▸ **What you will do**: Type the entries out again exactly as they read, but leave every picture behind.

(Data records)
----

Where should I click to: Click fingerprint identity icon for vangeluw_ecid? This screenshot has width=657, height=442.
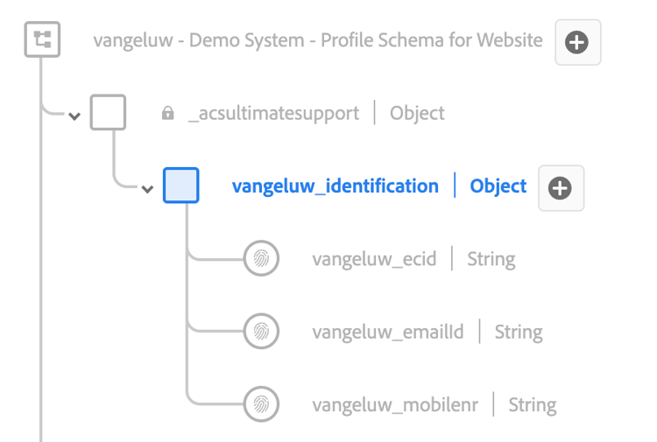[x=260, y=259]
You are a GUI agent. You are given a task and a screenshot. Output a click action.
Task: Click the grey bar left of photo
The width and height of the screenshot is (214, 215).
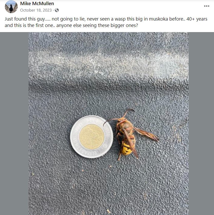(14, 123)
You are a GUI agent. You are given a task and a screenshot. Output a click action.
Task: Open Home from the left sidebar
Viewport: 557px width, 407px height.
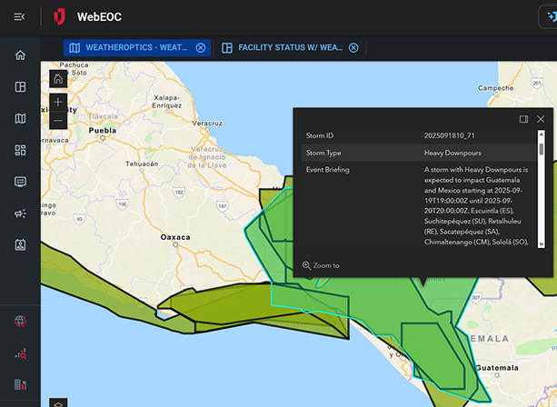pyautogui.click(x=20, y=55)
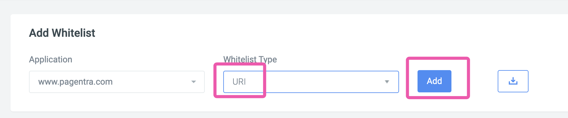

----

▸ **Task answer**:
Where should I click to: Click fingerprint identity icon for vangeluw_ecid? This screenshot has width=657, height=442.
[x=260, y=259]
You are a GUI agent. You are given a task and a screenshot. Output a click action.
Task: Click the grey bar left of photo
The width and height of the screenshot is (214, 215).
(14, 123)
You are a GUI agent. You are given a task and a screenshot. Output a click action.
Task: Open Home from the left sidebar
Viewport: 557px width, 407px height.
pyautogui.click(x=20, y=55)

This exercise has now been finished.